TASK TO COMPLETE: Continue the ArXiv AutoSumm setup guide below, starting right after its last line, the RATER_PROVIDER entry in the secrets table.

STUDY TEXT:

--

Skip to content

Mtrya/arxiv-autosumm

Repository files navigation

ArXiv AutoSumm

Automated research paper summarization from ArXiv with LLM-powered rating, multi-format delivery, and comprehensive configuration management.

English | 中文

Quick Start: GitHub Actions

The fastest way to get started is with GitHub Actions, which automates the entire pipeline. This method uses repository secrets to dynamically configure the application without needing to commit any configuration files.

Prerequisites:

  • A GitHub account
  • API keys for your chosen LLM providers
  • An SMTP email account for receiving summaries

Steps

  1. Fork the Repository

    Click the "Fork" button at the top-right of this page to create a copy of this repository in your own GitHub account.

  2. Configure Repository Secrets

    Navigate to your forked repository's Settings > Secrets and variables > Actions. Add the following secrets to configure the pipeline. Only SUMMARIZER_API_KEY, RATER_API_KEY, SMTP_SERVER, SENDER_EMAIL, RECIPIENT_EMAIL, and SMTP_PASSWORD are strictly required.

    Secret Required Description
    SUMMARIZER_API_KEY API key for the summarization LLM provider (modelscope by default).
    RATER_API_KEY API key for the rating LLM provider (modelscope by default).
    SMTP_SERVER Your email provider's SMTP server (e.g.,smtp.163.com).
    SENDER_EMAIL The email address for sending summaries.
    RECIPIENT_EMAIL The email address for receiving summaries.
    SMTP_PASSWORD The password or app password for your sender email.
    ARXIV_CATEGORIES Comma-separated ArXiv categories (e.g.,cs.AI,cs.CV, default to cs.AI,cs.CV,cs.RO).
    MAX_PAPERS The maximum number of papers to summarize (default to 5).
    SUMMARIZER_PROVIDER The LLM provider for summarization (e.g.,openai, default to modelscope).
    RATER_PROVIDER The LLM provider for rating (e.g.,anthropic, default to modelscope).

--

RAW DATA:
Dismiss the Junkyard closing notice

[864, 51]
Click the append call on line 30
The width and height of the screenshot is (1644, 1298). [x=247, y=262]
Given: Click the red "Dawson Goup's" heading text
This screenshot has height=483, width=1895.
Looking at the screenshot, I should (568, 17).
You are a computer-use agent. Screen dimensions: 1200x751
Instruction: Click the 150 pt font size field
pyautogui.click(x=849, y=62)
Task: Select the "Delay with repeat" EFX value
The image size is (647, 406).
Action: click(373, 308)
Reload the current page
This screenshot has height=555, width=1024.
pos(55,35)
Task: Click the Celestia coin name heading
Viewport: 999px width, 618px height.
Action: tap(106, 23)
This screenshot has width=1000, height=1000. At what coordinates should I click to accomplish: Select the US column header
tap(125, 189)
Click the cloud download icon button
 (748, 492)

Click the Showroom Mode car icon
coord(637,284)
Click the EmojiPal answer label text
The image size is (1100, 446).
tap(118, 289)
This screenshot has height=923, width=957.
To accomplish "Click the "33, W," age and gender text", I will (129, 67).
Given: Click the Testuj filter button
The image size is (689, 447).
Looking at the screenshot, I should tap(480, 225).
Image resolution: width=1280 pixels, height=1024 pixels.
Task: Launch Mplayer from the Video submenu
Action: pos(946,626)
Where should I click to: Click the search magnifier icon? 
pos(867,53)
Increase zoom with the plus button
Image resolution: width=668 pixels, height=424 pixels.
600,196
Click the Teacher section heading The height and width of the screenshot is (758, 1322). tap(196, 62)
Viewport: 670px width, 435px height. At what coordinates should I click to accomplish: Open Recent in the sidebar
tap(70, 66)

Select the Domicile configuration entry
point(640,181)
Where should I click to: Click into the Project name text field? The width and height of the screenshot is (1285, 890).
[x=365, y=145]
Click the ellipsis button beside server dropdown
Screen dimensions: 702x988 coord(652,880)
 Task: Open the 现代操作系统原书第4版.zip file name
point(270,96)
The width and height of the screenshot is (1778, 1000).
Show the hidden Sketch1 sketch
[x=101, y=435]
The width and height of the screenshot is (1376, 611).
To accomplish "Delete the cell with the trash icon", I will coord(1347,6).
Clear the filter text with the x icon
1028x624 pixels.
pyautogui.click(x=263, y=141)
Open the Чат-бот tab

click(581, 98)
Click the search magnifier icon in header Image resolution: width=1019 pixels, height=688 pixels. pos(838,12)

--

RESPONSE TO THE TASK:
  3. Enable and Run the Workflow

    • Go to the Actions tab in your repository.
    • If prompted, enable the workflows.
    • Select the ArXiv AutoSumm Daily workflow and click Run workflow.

That's it! The workflow will now run on its schedule, delivering summaries to your inbox. For more advanced setups, including local installation and detailed configuration, see our full documentation.

Features

  • Automated Paper Processing: Fetches, rates, summarizes, and delivers papers daily.
  • Multiple Output Formats: Supports PDF, HTML, Markdown, and AZW3 (Kindle).
  • Advanced Caching: Avoids re-processing papers with an SQLite-based cache.
  • Flexible Rating: Choose between LLM, embedding, or hybrid rating strategies.
  • VLM Parsing: Optional Vision Language Model support for enhanced PDF analysis.

Pipeline Overview

The pipeline processes papers in the following sequence:

  1. Fetch: Downloads metadata from ArXiv.
  2. Rate: Selects the most relevant/interesting papers.
  3. Parse: Extracts content from the PDFs.
  4. Summarize: Generates summaries with a powerful LLM.
  5. Render: Creates outputs in your desired formats.
  6. Deliver: Sends the summaries to you via email.

Documentation

License

This project is licensed under the MIT License - see the LICENSE file for details.